海色の世界を、君のとなりで。
「……やっぱ、さみしいな」
つい心の声が洩れてしまう。
いつもとなりにいてくれる存在が、最近わたしのそばにはない。
"あの日"から、可奈はわたしを避けるようになった。
まだ何も言っていないのに、"言えていない"のに、強く拒絶されていて目を合わせることすらできていない。
気を遣っているのだろうか。
わたしが可奈のことを嫌いになったとでも思っているのだろうか。
冷たい空気に、ほうっとあたたかい息を吐き出す。
暗い空は街ごと包み隠してしまうように広がっている。
「……会いたい」
怖いよね。

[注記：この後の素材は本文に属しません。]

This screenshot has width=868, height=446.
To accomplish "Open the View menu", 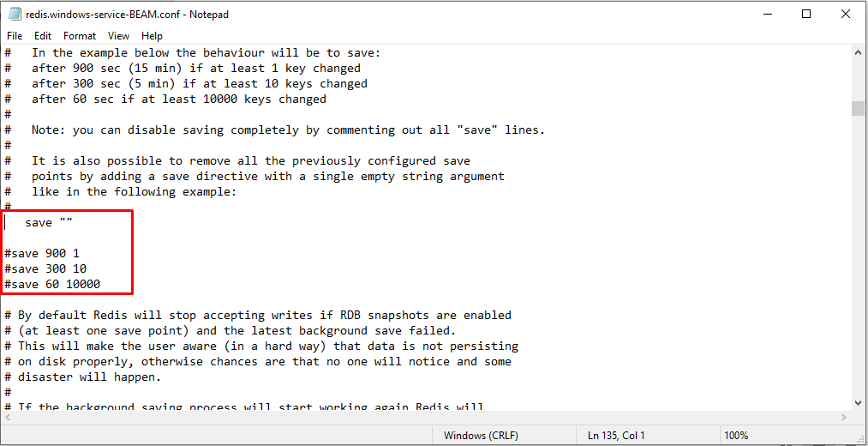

嫌だよね。
可奈がわたしを避ける理由のいちばんはきっとこれだ。
わたしの口から、拒絶の言葉を聞くのが怖い。
しかも相手は同性で、親友なのだから。
可奈が抱える怖さは、わたしじゃ到底理解しきることはできない。
それは、"告白する側"に立った者でないと、わかることなどできないのだろう。
それでもわたしは、可奈に会いたい。
可奈にとっていい返事をしてあげられてもあげられなくても、今のままでいたい、そばにいたいだなんて。
そんなのは、わたしの勝手な我儘だろうか。